We have two prior examples to judge the consequences of military action against political parties, when our governments failed to address post military operation administrative demands, and Pakistan suffered. In East Pakistan, by July 1971, the military had regained control over the entire territory, but the government failed to establish administrative control, which was necessary for initiating the political process and that led to the dismemberment of Pakistan. In 1975, Prime Minister Bhutto put a ban on National Awami Party under article 17(2), which led to his downfall and fall of democracy.

The present military action against Mutahida Qaumi Movement (MQM) was precipitated because of various factors. The inside element provided information to intelligence; the federal and provincial governments gave approval for military action, and the political parties maintained a discrete silence of approval. And therefore, now, it is the collective responsibility of all concerned that a policy be evolved to control and manage post operation consequences with great care and due diligence. There are some very important issues which need to be addressed on priority.

The clean-up of MQM is essential, with the help of the government and the MQM leadership itself, through due process of law. Both the perpetrators of the crime and the abettors must be taken to task. Any attempt to break up the party will be disastrous. The unity and integrity of MQM must be maintained, and the question of leadership at various levels must be dealt with by the party itself. I personally believe that the Pakistan People’s Party, under Mr. Asif Ali Zardari, can play a very positive role for political peace and stability in Sindh by keeping the MQM in the political mainstream. He can do it, and he knows it.

Our armed forces’ hands are full. They cannot even join the Saudi Coalition of four countries, to act against Daesh, in Syria and Iraq. While the Armed Forces are grappling with the problem in Waziristan and Karachi, there lies a heavy burden of responsibility on Parliament to evolve a strategy for extending government’s administrative control over the territories of Swat, Dir, Bajaur, Waziristan and Baluchistan, so that the writ of the government is fully established, as the most essential step towards national integration. Political expediency must give way to democratic ethos, that is, Parliament must develop “the strategy and the action plan for change”. The burden of responsibility lies with the government itself, which must shun the notion of completing the five year tenure in office.

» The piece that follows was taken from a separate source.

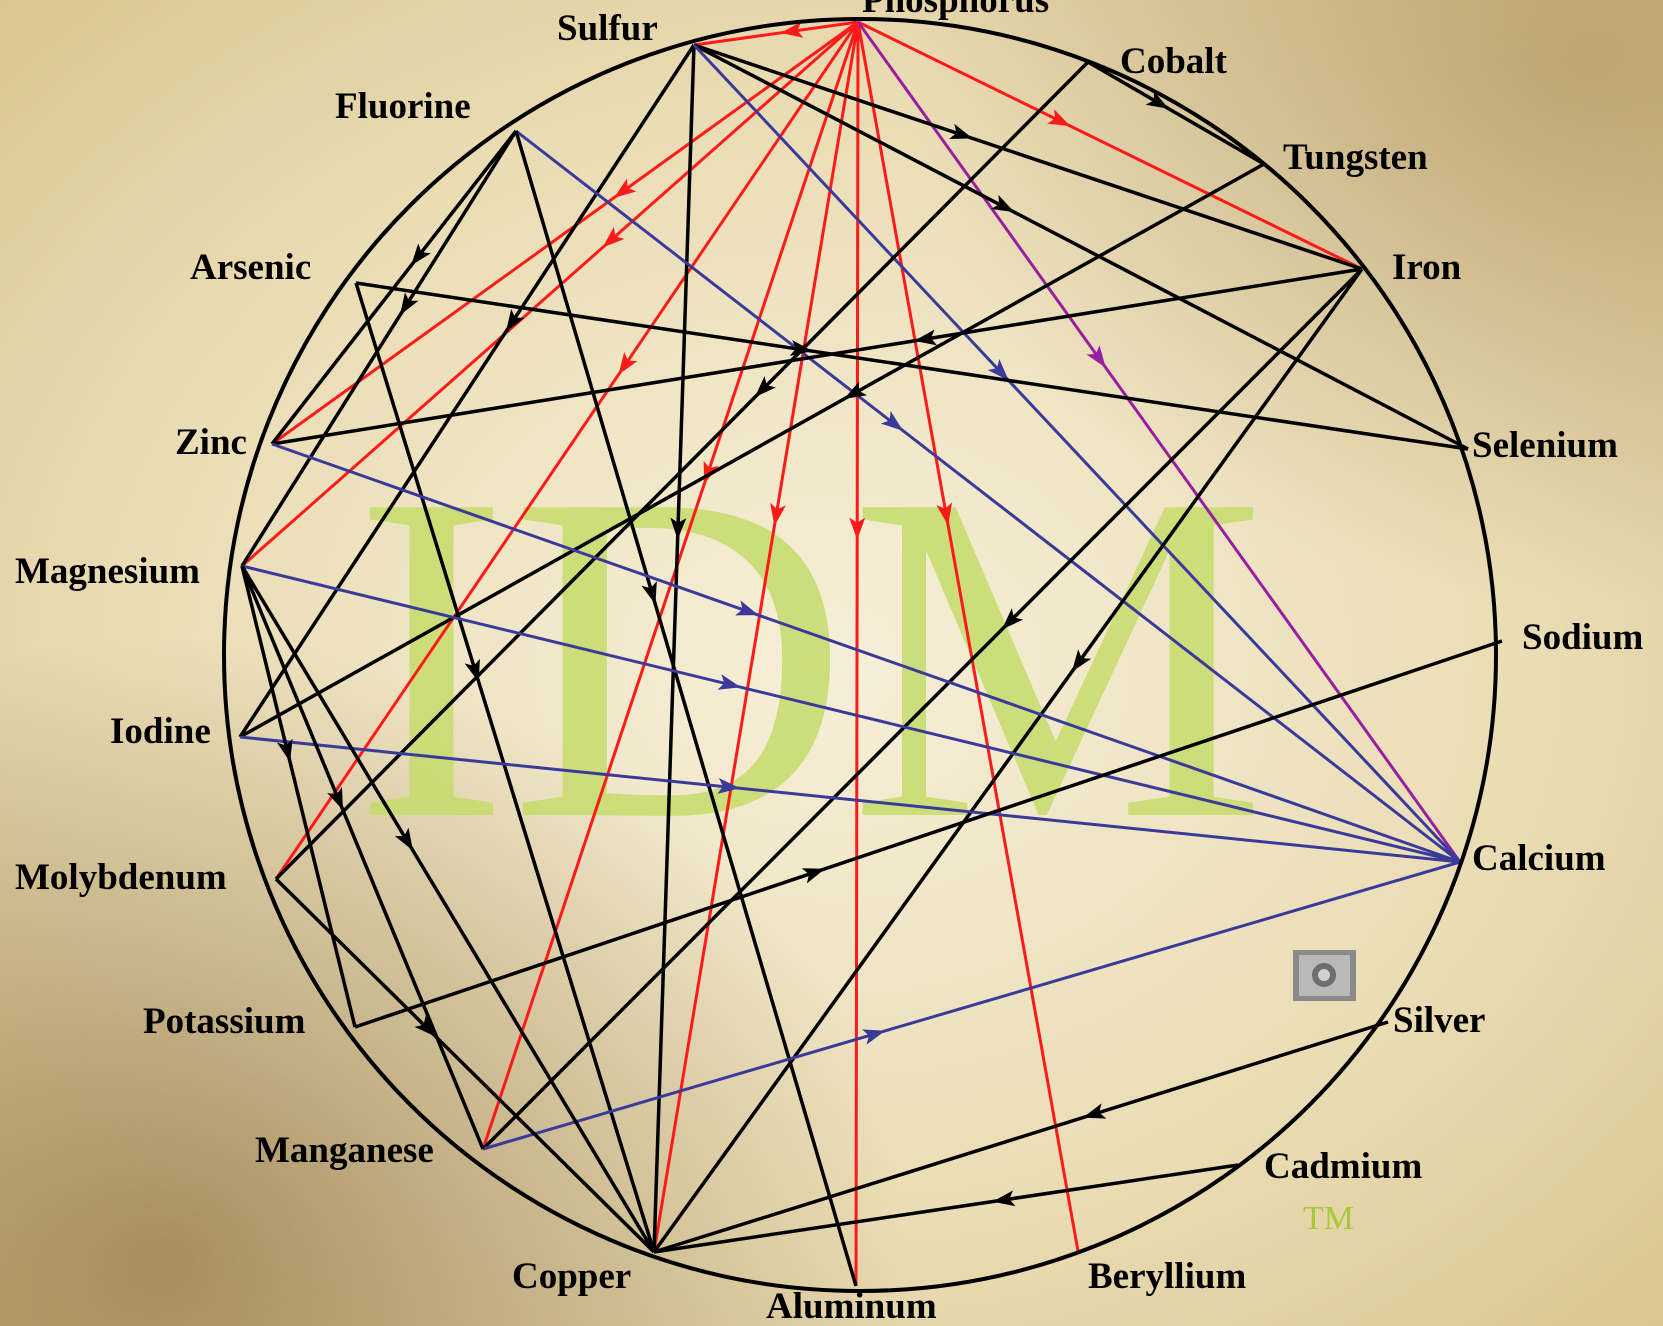  What do you see at coordinates (1427, 268) in the screenshot?
I see `element-label-iron: Iron` at bounding box center [1427, 268].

No doubt, the government has undertaken some mega projects, such as Gawadar-Kashgar economic corridor; power generation of over 7500 x MW, with about a trillion dollar investment; motorways and metro mass transit projects; yet the nation wants change. This situation is somewhat similar to that of the Field Marshall Ayub Khan era, when the mega projects and developments were even bigger and larger than present government achievements. Yet, peoples’ demand for change turned into chaos, because the military leadership could not find the political answer to the political demand for change.

Our present lawmakers must therefore remember, that, political disorder cannot be corrected through the use of military means which constitutes the “hard power of the state”. This hard power, invariably had been able to regain control over the territories of Pakistan on several occasions, but where the state has failed, it was the application of “soft power”, that is, the establishment of “administrative and political control” over the territories, to fully establish the writ of the government. Now, the moment of reckoning has come, challenging the present democratic order to rise to the occasion and deliver, and if it dithers, all will fall.

The ‘dharna’ agitation launched by Imran Khan and Tahirul Qadri did mobilize public opinion for change, but could not reach a culmination point, because it was based on the wrong premise of the intervention of non-political forces for deliverance. The dharna agitation therefore is no longer relevant because the army needs a peaceful environment to actualize the realization of Zarb-e-Azab’s objectives, while the Rangers are engaged with the difficult task of eradicating extremism sponsored by some elements of a political party. Therefore the struggle for change has to be carried out by means, other than the dharna. The means are many which can be adopted, remaining within the limits of the law of the country and the norms of democracy. For the success of a military operation, we have been taught, that “the maneuver must be single in concept, launched by a combination of forces, capable of completing the operational cycle of battle of breakthrough, maneuver, followed by another battle and exploitation, towards the final objective.”

The movement for change therefore has to be launched, based on a every definite strategy, and in harmony with the national political surge, without disturbing the present political order, because the regional security environment is dangerously perilous. The countries like Afghanistan, Iraq, Yemen, Syria, Somalia and Libya are breaking-up from within, due to machinations of external forces and internal intrigues. And the responsibility for change in Pakistan therefore is not that of the opposition alone, but that of the entire political order, be it the government, the institutions and the broad masses. It has to be total in all its dimensions, and single in conception, like a classic military maneuver.